Not a complete waste of time

However, analysts do see the metric helping CIOs in some small ways.

AWUs, when integrated properly, could help CIOs simplify how they frame the narrative around agentic use in their own enterprises, Gogia said.

At a fleet level, the metric could offer a coarse-grained signal across sprawling deployments as agents creep into CRM, service, analytics, and collaboration stacks — a macro view of density and activity that’s otherwise hard to summarize, Gogia said.

When coupled with financial attribution, AWUs could also support cost modelling: cost per work unit is a more intelligible story for finance teams than cost per token, enabling internal chargebacks and departmental comparisons, though that only holds if work units are segmented by complexity and validation status, so that useful work can be measured too, Gogia said.

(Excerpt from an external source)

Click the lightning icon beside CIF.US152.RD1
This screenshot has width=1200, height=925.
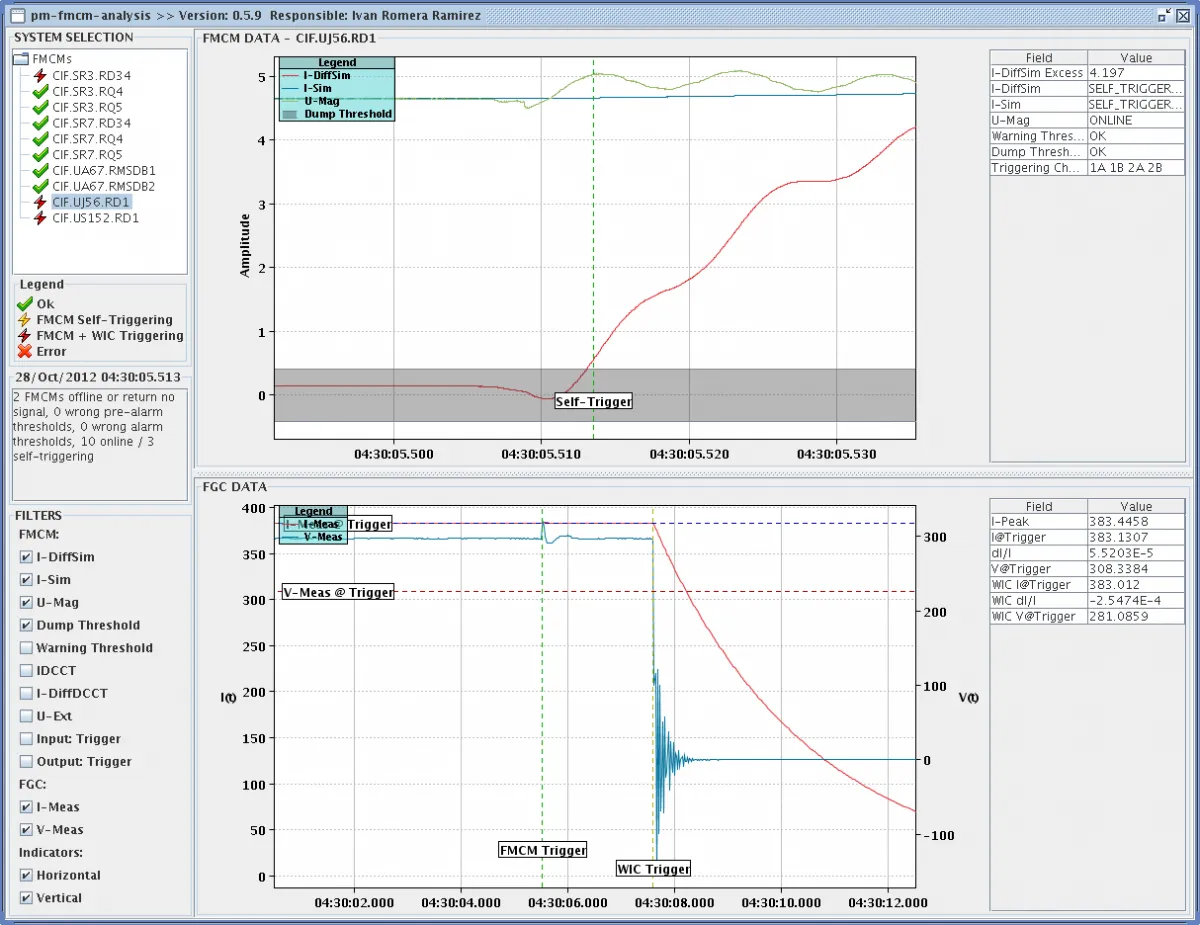40,218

The same applies to productivity claims, he said, cautioning, “AWUs can help model impact only when it is explicitly wired to measurable KPIs such as cycle-time reduction, faster resolution, or admin hours saved.”

Other analysts see the metric as a step in the right direction for recalibrating usage, pricing, and value in agentic offerings — part of the broader SaaSpocalypse reckoning, where seat-based SaaS models are fraying and vendors are being pushed toward outcome-based pricing.

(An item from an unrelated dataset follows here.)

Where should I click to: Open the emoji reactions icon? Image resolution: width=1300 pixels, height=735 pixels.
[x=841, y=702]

Much like when clicks and likes became convenient stand-ins for success in the absence of better metrics, AWU feels like a necessary placeholder for the agentic era, according to Constellation Research’s Miller.

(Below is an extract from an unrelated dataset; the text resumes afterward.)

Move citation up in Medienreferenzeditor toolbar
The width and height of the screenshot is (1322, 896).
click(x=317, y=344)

Those early measures helped get the online media industry started but never proved durable indicators of real value, Miller said, adding that  AWU may serve the same “better than nothing” role today with the open question of whether it matures into a metric that actually endures.

However, Moor Insights and Strategy’s Kramer was more optimistic about the metric itself: “The concept likely will, even if the specific term does not, become an industry gold standard that CIOs will use as an evaluation criterion in the future.”

Although, he did warn that there is a risk of fragmentation if every vendor defines a similar metric differently: “Outcome-oriented AI metrics will likely appear in RFPs, but enterprises should define their own versions of a completed agentic task and how to verify it.